[Screenshot grounding data]
■ ■ ■ ■

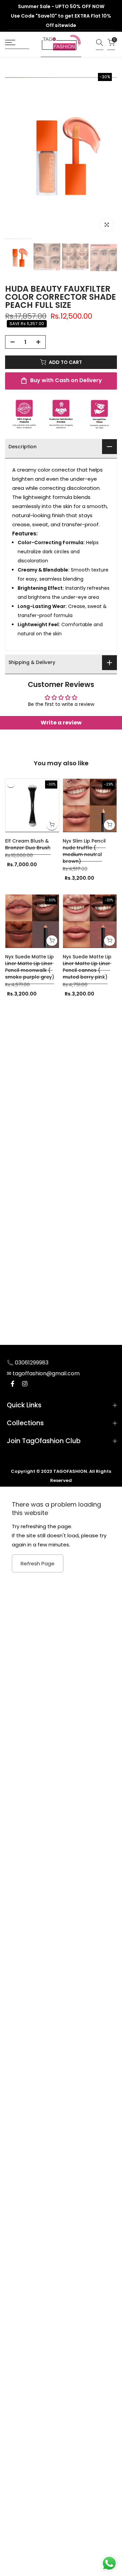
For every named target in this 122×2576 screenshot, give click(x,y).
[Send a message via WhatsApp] (109, 2563)
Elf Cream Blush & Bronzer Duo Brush (27, 844)
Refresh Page (38, 1563)
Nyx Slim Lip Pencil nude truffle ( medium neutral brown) (84, 851)
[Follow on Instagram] (24, 1385)
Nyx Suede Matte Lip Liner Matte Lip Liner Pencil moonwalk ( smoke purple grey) (29, 966)
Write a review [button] (61, 722)
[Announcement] (61, 16)
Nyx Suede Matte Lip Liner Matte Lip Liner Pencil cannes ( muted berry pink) (87, 966)
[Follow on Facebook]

■ ■ ■ ■

Task brief:
Only the lines from the one with "Write a review [button] (61, 722)" through the final line above belong in the answer, each retyped exactly.

Answer to this problem:
Write a review [button] (61, 722)
[Announcement] (61, 16)
Nyx Suede Matte Lip Liner Matte Lip Liner Pencil cannes ( muted berry pink) (87, 966)
[Follow on Facebook]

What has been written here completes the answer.